[Activity] From top to bottom, return the records that follow exactly.

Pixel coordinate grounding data
════════════════

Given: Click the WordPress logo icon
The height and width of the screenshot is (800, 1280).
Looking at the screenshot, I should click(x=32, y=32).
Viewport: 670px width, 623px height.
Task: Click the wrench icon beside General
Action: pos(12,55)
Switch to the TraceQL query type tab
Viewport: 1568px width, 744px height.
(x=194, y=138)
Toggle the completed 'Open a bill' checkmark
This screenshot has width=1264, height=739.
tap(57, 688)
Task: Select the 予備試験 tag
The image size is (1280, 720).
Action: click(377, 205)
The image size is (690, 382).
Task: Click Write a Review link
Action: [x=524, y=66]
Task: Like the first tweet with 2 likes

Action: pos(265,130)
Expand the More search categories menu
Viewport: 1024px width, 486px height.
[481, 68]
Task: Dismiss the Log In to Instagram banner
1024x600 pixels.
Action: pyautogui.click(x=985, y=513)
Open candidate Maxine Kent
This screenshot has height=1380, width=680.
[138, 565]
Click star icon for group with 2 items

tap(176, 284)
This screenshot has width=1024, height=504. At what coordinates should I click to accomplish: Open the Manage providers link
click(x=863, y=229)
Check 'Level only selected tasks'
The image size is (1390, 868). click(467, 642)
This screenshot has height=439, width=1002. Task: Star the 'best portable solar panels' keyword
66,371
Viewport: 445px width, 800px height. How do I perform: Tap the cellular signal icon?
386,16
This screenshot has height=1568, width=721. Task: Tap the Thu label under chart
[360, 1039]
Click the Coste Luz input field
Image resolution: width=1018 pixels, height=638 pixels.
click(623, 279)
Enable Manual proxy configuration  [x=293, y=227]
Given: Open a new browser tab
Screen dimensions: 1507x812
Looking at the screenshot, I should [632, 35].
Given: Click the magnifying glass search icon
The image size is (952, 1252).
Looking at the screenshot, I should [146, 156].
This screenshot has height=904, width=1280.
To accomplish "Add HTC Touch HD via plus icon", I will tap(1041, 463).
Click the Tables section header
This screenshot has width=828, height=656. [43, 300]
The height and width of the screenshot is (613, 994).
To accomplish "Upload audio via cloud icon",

════════════════

[Exercise response]
Given: Click the WordPress logo icon
The height and width of the screenshot is (800, 1280).
Looking at the screenshot, I should click(x=32, y=32).
Viewport: 670px width, 623px height.
Task: Click the wrench icon beside General
Action: pos(12,55)
Switch to the TraceQL query type tab
Viewport: 1568px width, 744px height.
(x=194, y=138)
Toggle the completed 'Open a bill' checkmark
This screenshot has width=1264, height=739.
tap(57, 688)
Task: Select the 予備試験 tag
The image size is (1280, 720).
Action: click(377, 205)
The image size is (690, 382).
Task: Click Write a Review link
Action: [x=524, y=66]
Task: Like the first tweet with 2 likes

Action: pos(265,130)
Expand the More search categories menu
Viewport: 1024px width, 486px height.
[481, 68]
Task: Dismiss the Log In to Instagram banner
1024x600 pixels.
Action: pyautogui.click(x=985, y=513)
Open candidate Maxine Kent
This screenshot has height=1380, width=680.
[138, 565]
Click star icon for group with 2 items

tap(176, 284)
This screenshot has width=1024, height=504. At what coordinates should I click to accomplish: Open the Manage providers link
click(x=863, y=229)
Check 'Level only selected tasks'
The image size is (1390, 868). click(467, 642)
This screenshot has height=439, width=1002. Task: Star the 'best portable solar panels' keyword
66,371
Viewport: 445px width, 800px height. How do I perform: Tap the cellular signal icon?
386,16
This screenshot has height=1568, width=721. Task: Tap the Thu label under chart
[360, 1039]
Click the Coste Luz input field
Image resolution: width=1018 pixels, height=638 pixels.
click(623, 279)
Enable Manual proxy configuration  [x=293, y=227]
Given: Open a new browser tab
Screen dimensions: 1507x812
Looking at the screenshot, I should [632, 35].
Given: Click the magnifying glass search icon
The image size is (952, 1252).
Looking at the screenshot, I should [146, 156].
This screenshot has height=904, width=1280.
To accomplish "Add HTC Touch HD via plus icon", I will tap(1041, 463).
Click the Tables section header
This screenshot has width=828, height=656. [43, 300]
The height and width of the screenshot is (613, 994).
To accomplish "Upload audio via cloud icon",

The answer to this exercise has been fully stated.